USES OF GENETIC TESTING

The committee took as its starting point the definition of genetic testing by the National Institutes of Health’s National Human Genome Research Institute as

The committee organized its analysis around the purpose of the test, using the categories of diagnostic, predictive, and reproductive.

Diagnostic Genetic Testing

Diagnostic genetic testing is used to identify or rule out a specific genetic condition. Genetic testing is often used to confirm a diagnosis when a particular condition is suspected on

the basis of physical signs and symptoms. Family history might also play an important role in identifying appropriate diagnostic tests. For example, genetic testing for inherited cancer syndromes might be performed because a family history suggests an inherited risk of early-onset cancer. The results of a diagnostic test can influence patients’ and clinicians’ choices about clinical management of disorders.

Predictive Genetic Testing

Predictive genetic testing identifies gene variants that increase a person’s risk of developing heritable disorders, such as some types of cancer, before any signs or symptoms appear. In some cases, a diagnostic test of an affected person yields a result that can be used to recommend a predictive test for relatives. For example, if a woman who has breast cancer is found to have a BRCA1 variant, indicating a hereditary breast–ovarian cancer syndrome, her relatives can be offered the option of being tested to determine whether they carry the variant.

Similarly, predictive genetic tests can be used for population screening, notably in the case of newborn screening, which involves testing infants a few days after birth for evidence of treatable diseases that are known to be detrimental to health or development.

Pharmacogenetic testing is another important class of predictive genetic testing. It provides information about individual variation in drug pharmacodynamics (effects on drug receptors) and pharmacokinetics (uptake, distribution, and metabolism), which makes it possible to identify patients who are at increased risk for adverse effects or who are likely to be nonresponders. Pharmacogenetic testing has the potential to help health care providers tailor therapies by adjusting the dose or drug that might work best for an individual patient, to prevent adverse drug reactions, or to select persons who are likely to respond to a given drug.

Reproductive Genetic Testing

Reproductive genetic testing offers the opportunity to identify people who are at increased risk for having a child who has a genetic disease or to identify an affected embryo or fetus. Carrier or heterozygote genetic testing is used to identify people who are at increased risk for having a child who has a genetic disease. Most carrier tests identify people who are heterozygous for or “carry” one variant copy and one normal copy of a gene that is associated with a disorder transmitted as an autosomal recessive trait (that is, a trait that requires both copies of the gene to express the disorder). Carriers typically show no signs of the disease in question, but they have the ability to pass on the variant gene to their children. Carrier testing is offered either because a family history indicates the presence of a specific inherited disease or as a screening test.
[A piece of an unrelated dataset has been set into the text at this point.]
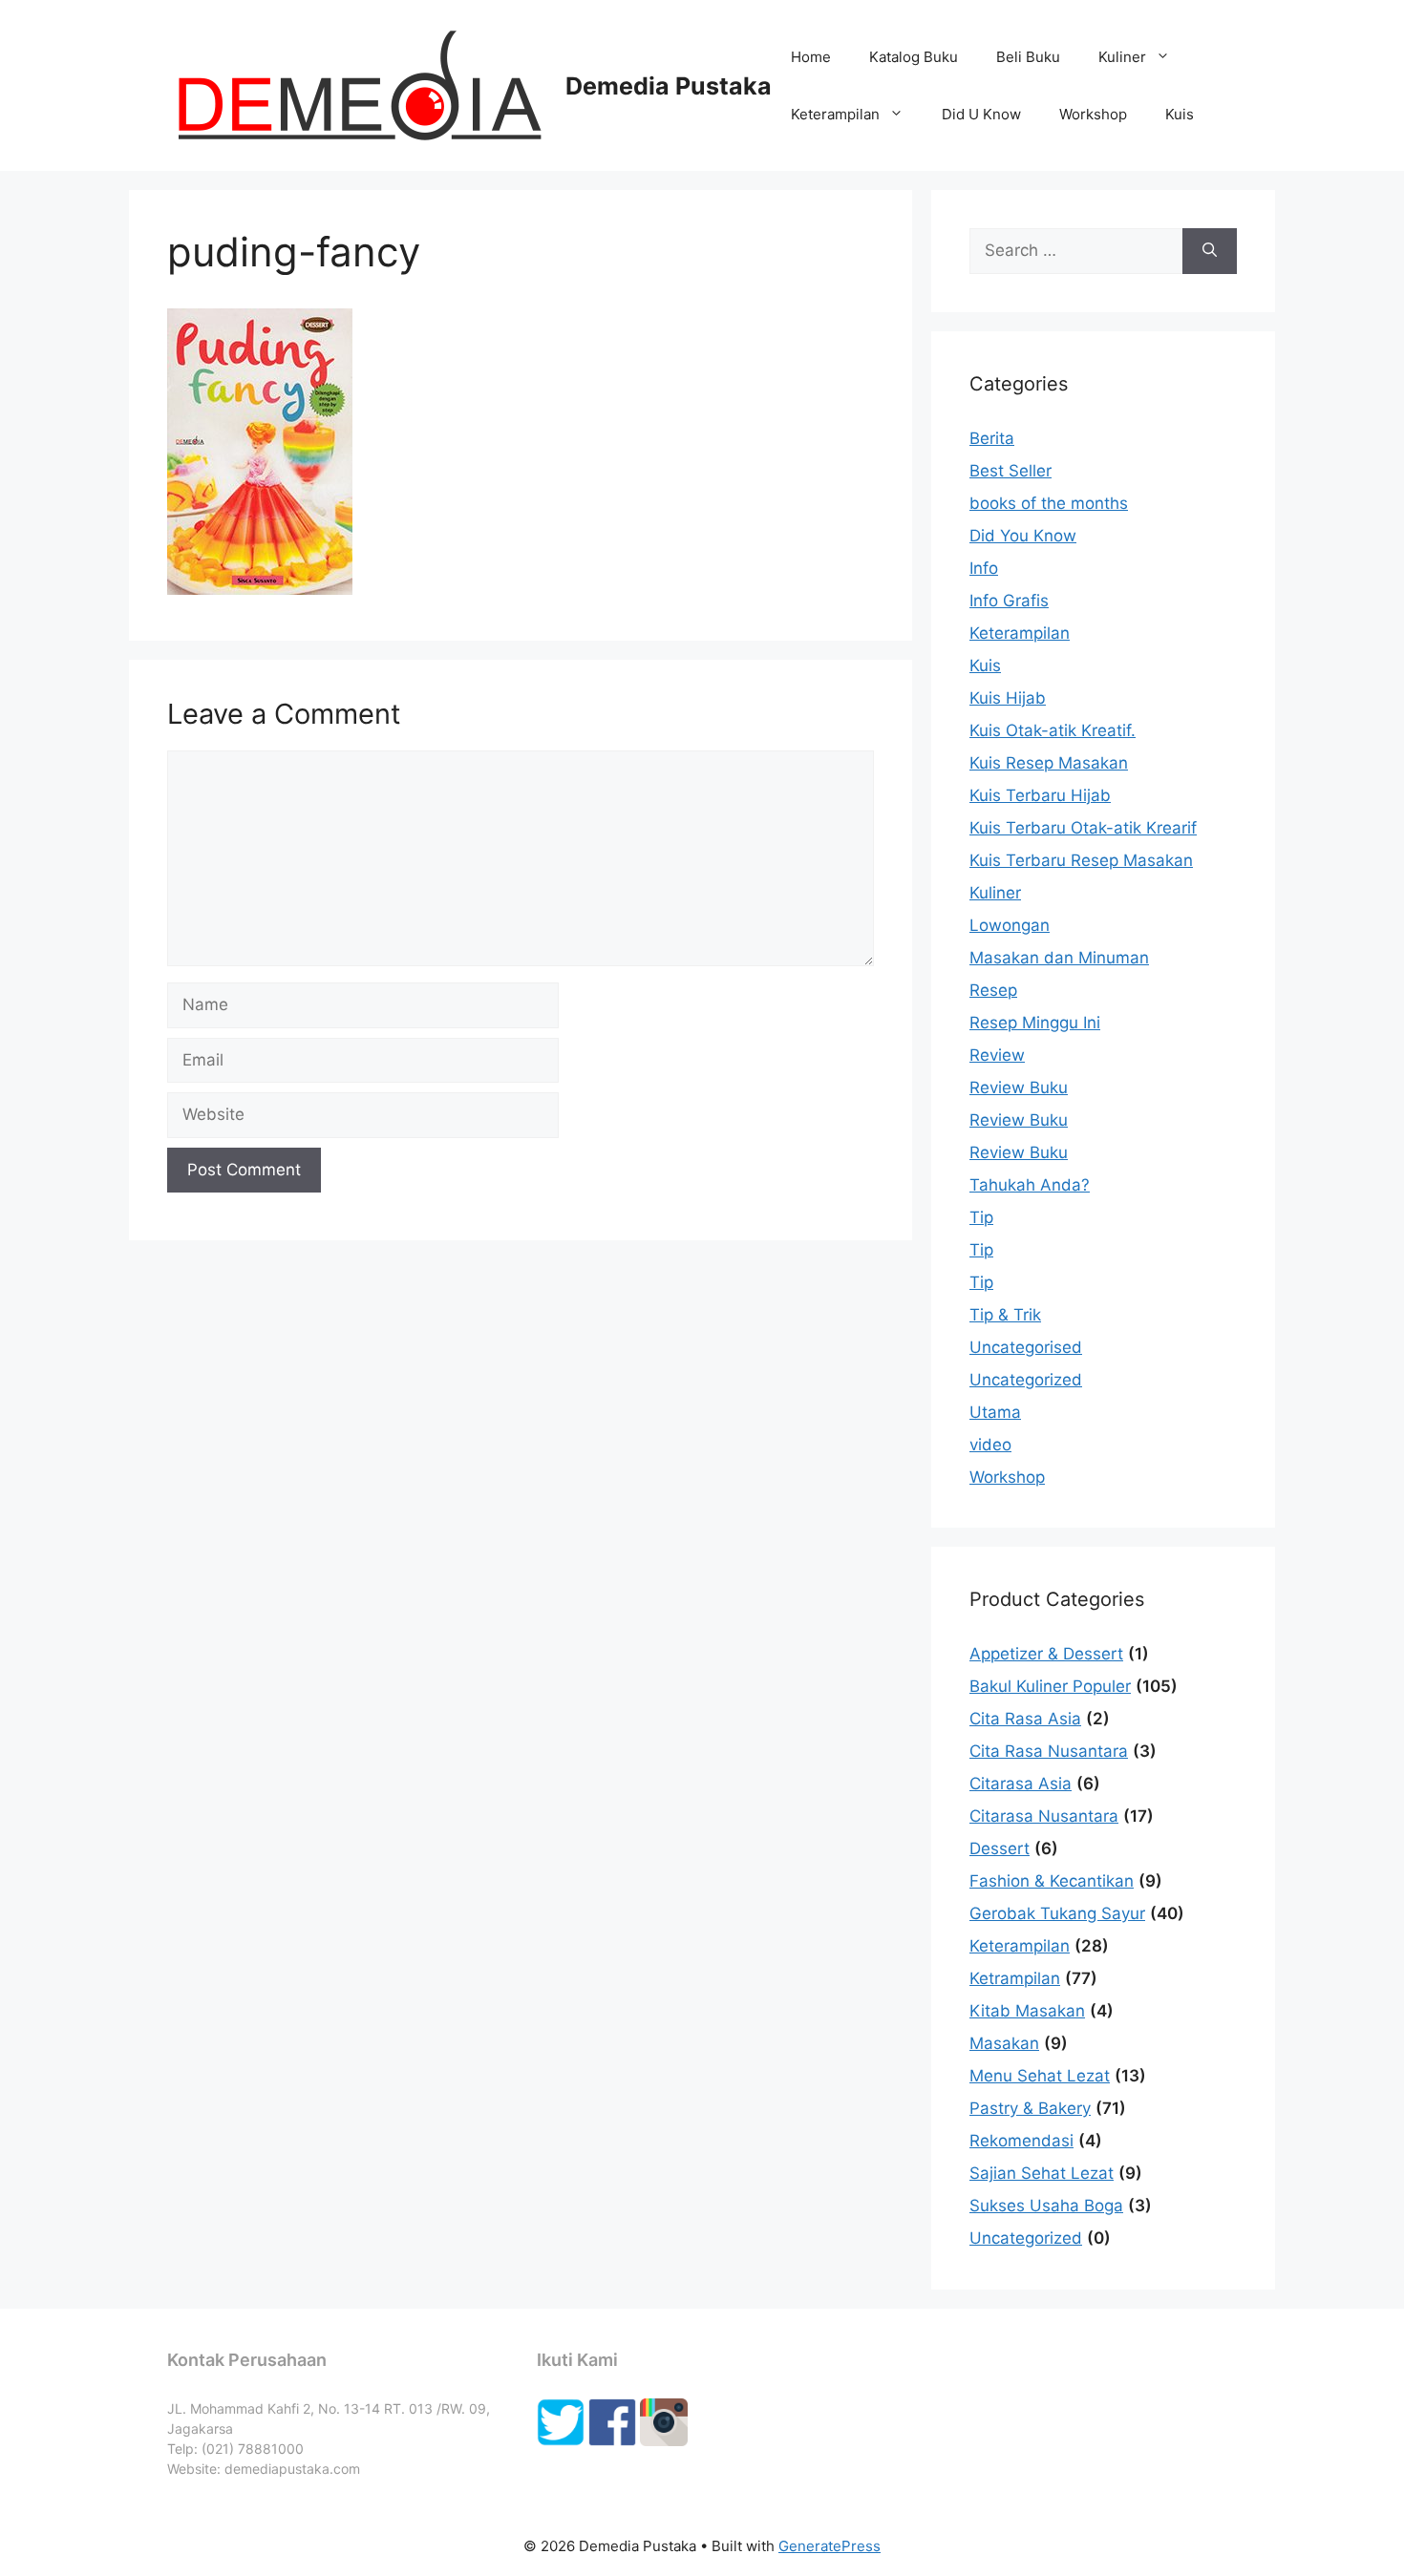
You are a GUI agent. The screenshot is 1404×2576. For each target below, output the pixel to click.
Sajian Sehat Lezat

Prenatal genetic testing is used to detect abnormalities in the genes or chromosomes of a fetus before birth. Current guidelines recommend that all pregnant women be offered maternal serum screening tests to identify pregnancies that are at increased risk for a trisomy disorder (such as Down syndrome) or for neural-tube defect. If a screening test is positive, a confirmatory test can be performed. Prenatal testing might also be offered if the parents are known to be at risk for having a child who has a specific genetic disorder.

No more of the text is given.